Schritt 4 – Problembereiche lokalisieren und coachen, um sie zu beheben: Wenn Sie jedes Hindernis für ein positives Kundenerlebnis in Ihrem Unternehmen identifizieren, erklären Sie es Ihren Mitarbeitern. Lassen Sie sie nicht raten, wie man ein Problem löst. Seien Sie spezifisch und präskriptiv. Trainieren Sie immer, um das Verhalten zu formen, das Sie sehen möchten.

Schritt 5 – Stellen Sie Ihrem Team serviceorientierte Tools zur Verfügung: Stellen Sie Ihren Mitarbeitern Skripte, Checklisten, Prozessflussdiagramme, Arbeitsanweisungen, Erinnerungen und Spickzettel zur Verfügung, um die Verhaltensweisen zu stärken, die sie beherrschen sollen. Die kontinuierliche Stärkung einer kundenorientierten Kultur ist erforderlich, damit sich neue Verhaltensweisen durchsetzen. Bringen Sie sie dazu, wie ein Pilot zu denken: Überprüfen Sie vor dem Start immer die Checklisten, damit Aufgaben nicht nur aus dem Gedächtnis erledigt werden. Piloten gehen bei ihren Kunden kein Risiko ein. Das sollten Sie auch nicht.

Schritt 6 – Wissen austauschen: Treffen Sie sich regelmäßig als Führungsteam, um Notizen auszutauschen und eine Abstimmung zwischen allen Gruppen herzustellen. Ihr geteiltes Wissen wird immer das Wissen übersteigen, das Sie alleine sammeln. Konzentrieren Sie sich auch darauf, eine einheitliche, konsistente Botschaft zu haben, die bei allen in Ihrer Organisation Anklang findet.

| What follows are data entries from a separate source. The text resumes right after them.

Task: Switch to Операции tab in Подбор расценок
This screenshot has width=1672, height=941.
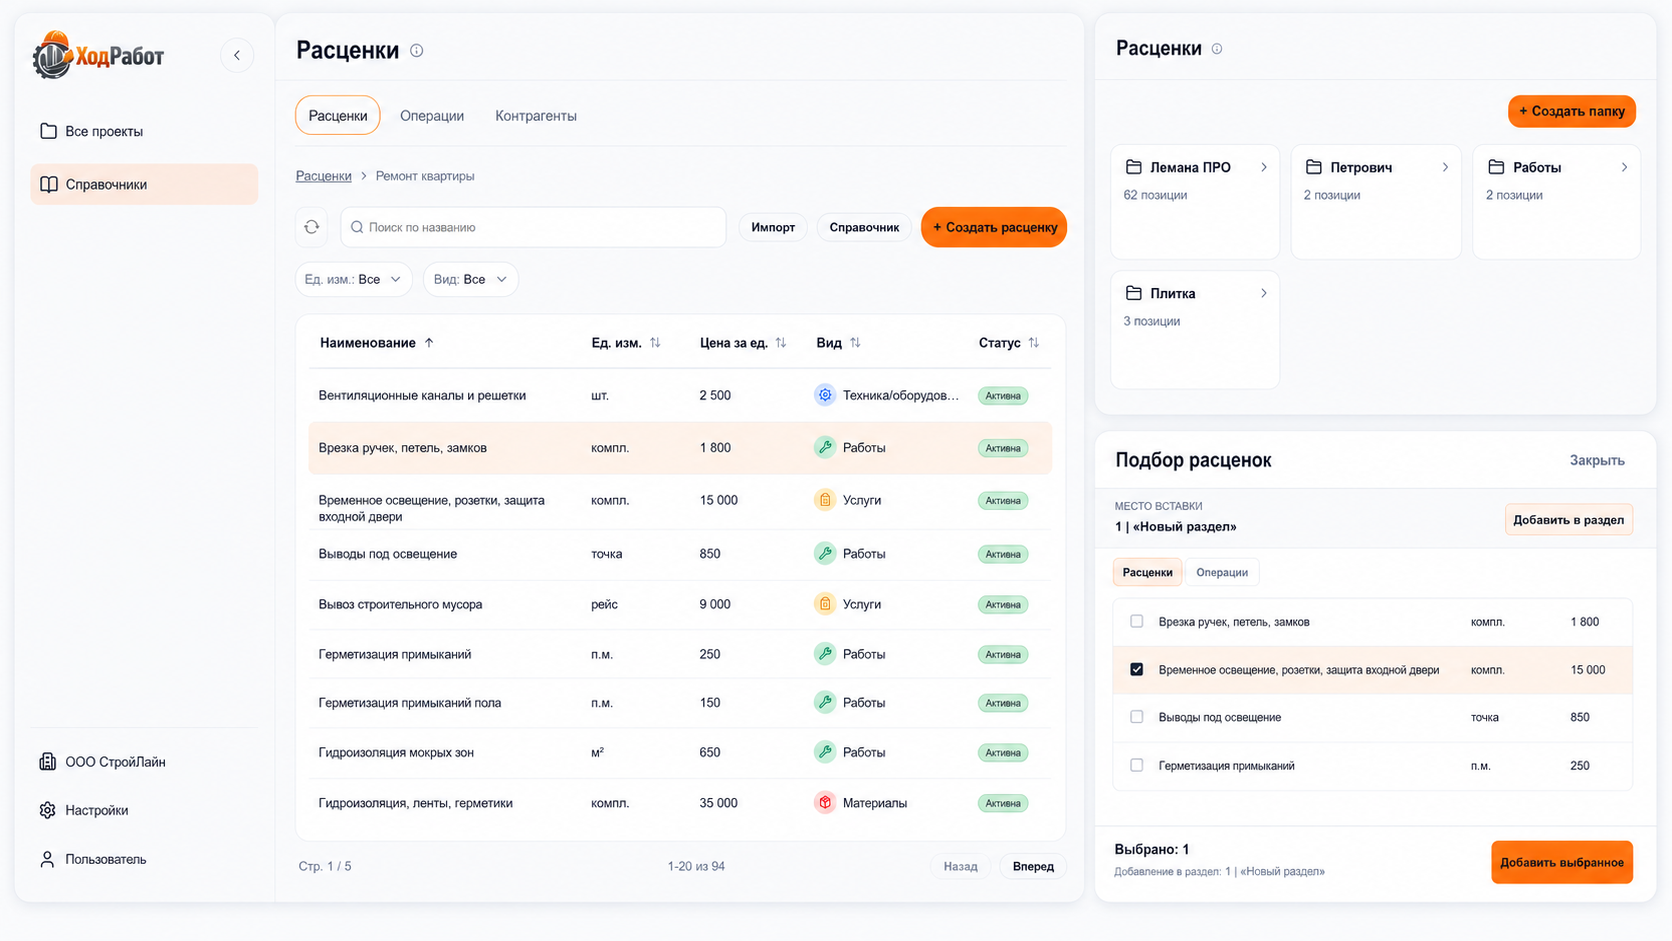Action: click(1222, 572)

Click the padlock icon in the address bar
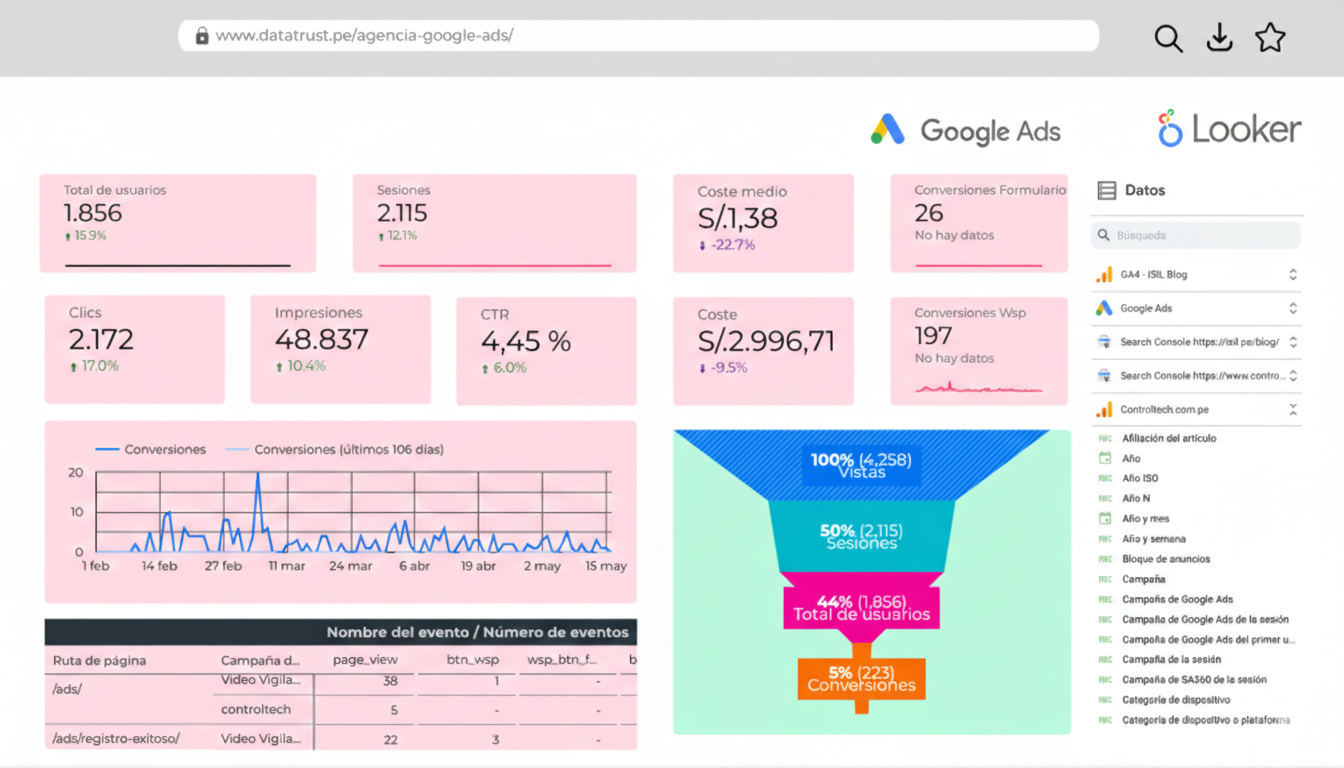coord(202,36)
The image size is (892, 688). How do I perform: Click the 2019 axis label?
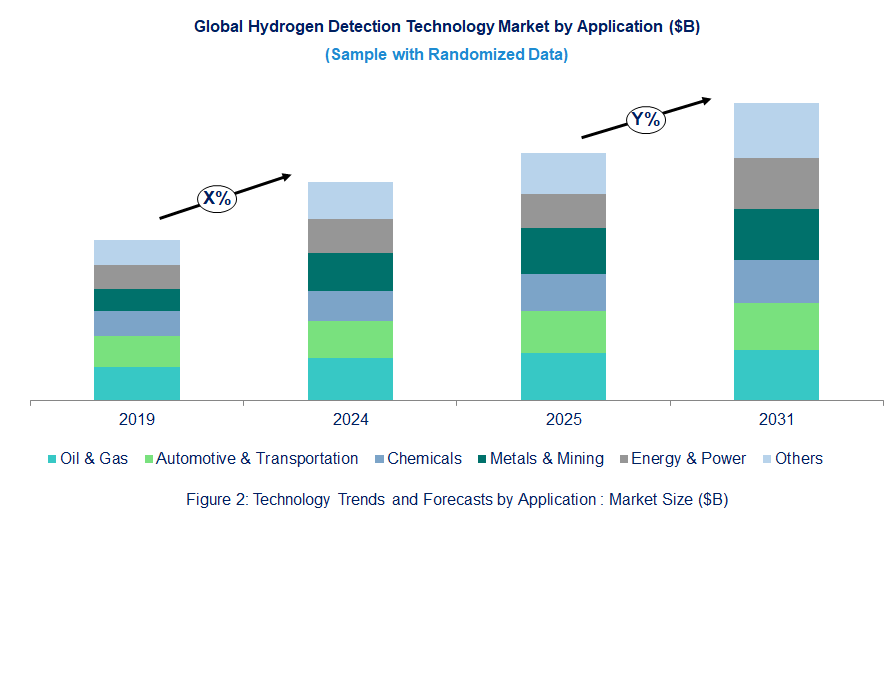tap(137, 420)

Beachten Sie Folgendes: Niemand ist davon ausgenommen, eine Rolle bei der Umwandlung von Maßnahmen in Wachstum und Gewinn in Ihrem Unternehmen zu spielen. Wie Ihr Kunde mit Ihrem Unternehmen umgeht, hat einen direkten Einfluss darauf, wie sich diese Beziehung entwickeln wird.

Wenn Sie es falsch machen, könnte es Sie bei Neu- und Wiederholungsverkäufen teuer zu stehen kommen. Wenn Sie es richtig machen, ebnen Sie den Weg zu anhaltendem Umsatzwachstum und Erfolg.